In Oregon, there are no statutes or regulations that dictate commercial lease terms. A typical short-term lease will range from 3 to 15 years and will often include an option to renew. Long-term leases that extend into decades and place more responsibilities on the tenant.

Oregon’s new rent control law doesn’t extend to commercial leases. Check the fine print for details and lease defaults. Rent changes are usually set into the lease based on a fixed percentage. A specific consumer price index and will be frequently renegotiated during a lease extension.

 

 

What’s in Your Business Lease?

Your commercial lease is one of the most important contracts you will enter as a business owner. What you can do with your space and the rules for using your space all play an important role. All factors contribute to the experience you provide your clients, customers, and business partners.

Any promises made to you by the building owner need to be properly incorporated into your commercial lease. Make sure you understand the fine print. Your lease agreement represents the largest business transaction you will enter during your first few years in business.

New tenants and landlords should come to an agreement on:

-use of common areas

-parking

-signage

-maintenance and repairs on mechanical equipment (elevators, HVACs, security equipment, etc.)

-rights to enter the premises

-terms of a default

-options to renew or purchase

 

Ongoing Expenses

One of the top benefits of a well-drafted lease is that it clearly spells out tenant and landlord responsibilities for ongoing expenses. A business new to leasing needs to spend additional time reviewing its lease terms. Spending time reviewing the details ensures there are no surprises when the monthly bills start arriving.

Regular tenant expenses commonly include rent, maintenance, repair, personal property and liability insurance. Property tax responsibility is detailed in the lease as well. Tenants should be aware that fixed improvements made to the premises become the property of the landlord after a lease end. To avoid this, add clauses about fixed improvements into your lease prior to signing.

Key Points

One of the most important things to know at the beginning of a lease is how it will end. The lease will state the rights of both parties to end a lease agreement by expiration, termination with advance notice from either party, or eviction.

Early termination is not regulated by Oregon law and is often settled by both parties through negotiation. A holdover tenant is when a tenant stays on the premises without prior agreement by the landlord after a lease expires. A holdover tenant in Oregon will be charged a significantly increased rent rate and is subject to eviction. It’s not uncommon for a lease to state that if a landlord accepts payment of holdover rent, the lease will convert into a month-to-month periodic tenancy lease.

An Oregon landlord who seeks to forcibly evict a tenant must follow an expedited court procedure called forcible entry and detainer (FED), which determines only if the tenant has the continued right to possession of the premises and doesn’t consider other claims such as damages. An uncontested FED judgment can be obtained in 10-15 days, while a contested case may take 30-45 days. Local county sheriffs are tasked to execute evictions.

Other Considerations

Tenants and landlords like to use form leases for convenience. The reality is that there are many variables to consider for a lease to be a productive document for both parties. A landlord is allowed to include use restrictions in a lease, so special care should be made when drafting a lease to ensure a business can operate within its rights. Commercial businesses with a residential component, such as hotels, nursing homes, or vacation rentals, may be subject to additional local use regulations, but are largely exempt from the Oregon Residential Landlord Tenant Act.
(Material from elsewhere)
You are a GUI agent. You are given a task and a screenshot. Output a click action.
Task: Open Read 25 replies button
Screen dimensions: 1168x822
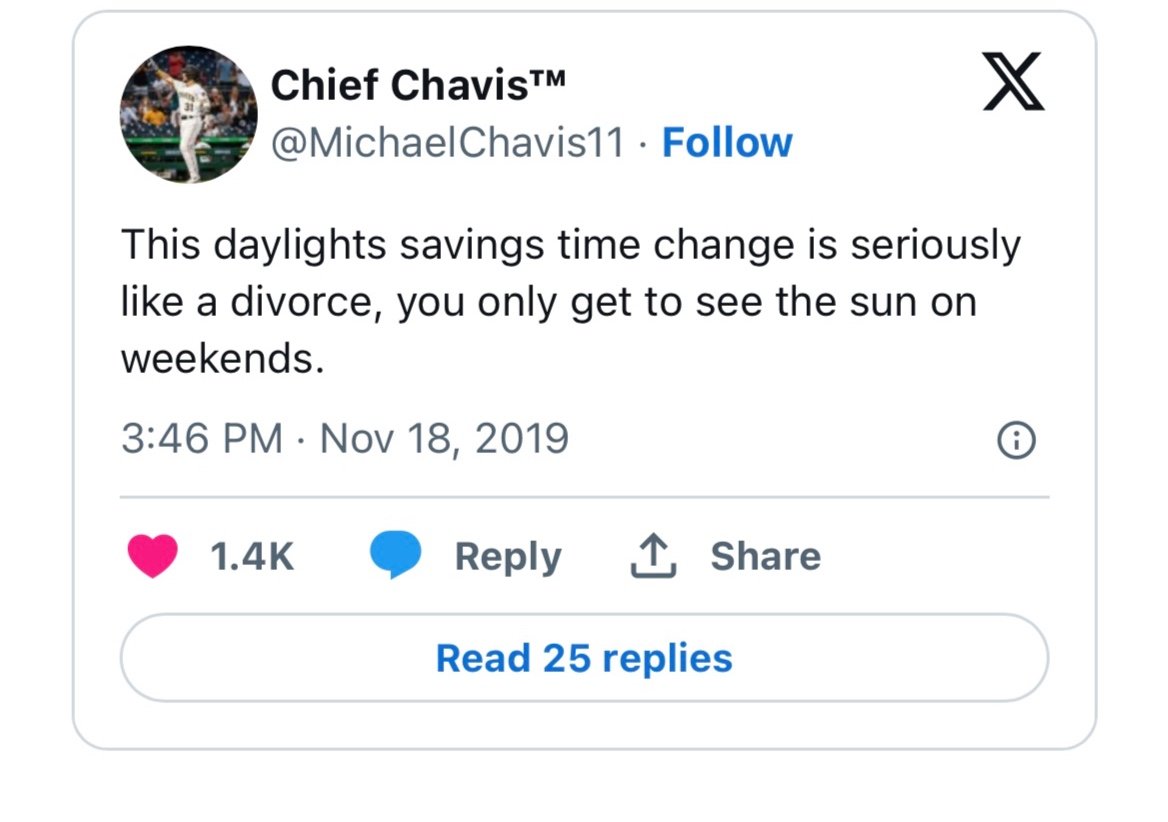coord(584,657)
Rent is one of the largest expenses for a business. Signing a lease without a clear understanding of the terms is a way for both tenants and landlords to get into tough situations. Three issues seem to recur often:

  1. Subleasing the space. If this is prohibited or landlord consent is required, unanticipated changes to the tenant’s business plan may be harder to implement.
  2. Landlord improvements. This can be particularly important for tenants like retail that rely on walk-in traffic. Ugly scaffolding or construction zones make the premises less inviting, so be sure the lease spells out rules to minimize the impact of construction on the tenant.
  3. Rent increase. Do not leave this open to negotiation make sure to include exact increase in your lease.

If leasing is not your regular business then you should have a realtor, attorney, or commercial lease consultant go over the lease terms, and you should ask as many questions as you can.

 

Tips for New Business Owners Signing their First Lease

 

1. Build-Out Costs. You want to have your contractor and architect lined up as early as possible. Ideally, they can look at your top location choices with you. This will help you line up financing or decide what amount you should ask for in a Tenant’s Improvement Allowance.

2. NNN & CAMs. Ask for an estimation of the Triple Net and Common Area Maintenance Fees before you agree to them. They are often estimated and reconciled on an annual basis so be aware that those fees could change during the term of the lease.

3. Personal Financial Statements. Landlords may want to see a personal financial statement so prepare in advance. Holding six months of rent payments in cash will help you secure the location.

4. Financing. Begin working with lenders for your lease, or any other business expenses such as equipment, as soon as possible. Preparing your financials will give you a better picture of the strength of your business.

5. Timing. The site selection process can take up to 6 months. Plan accordingly.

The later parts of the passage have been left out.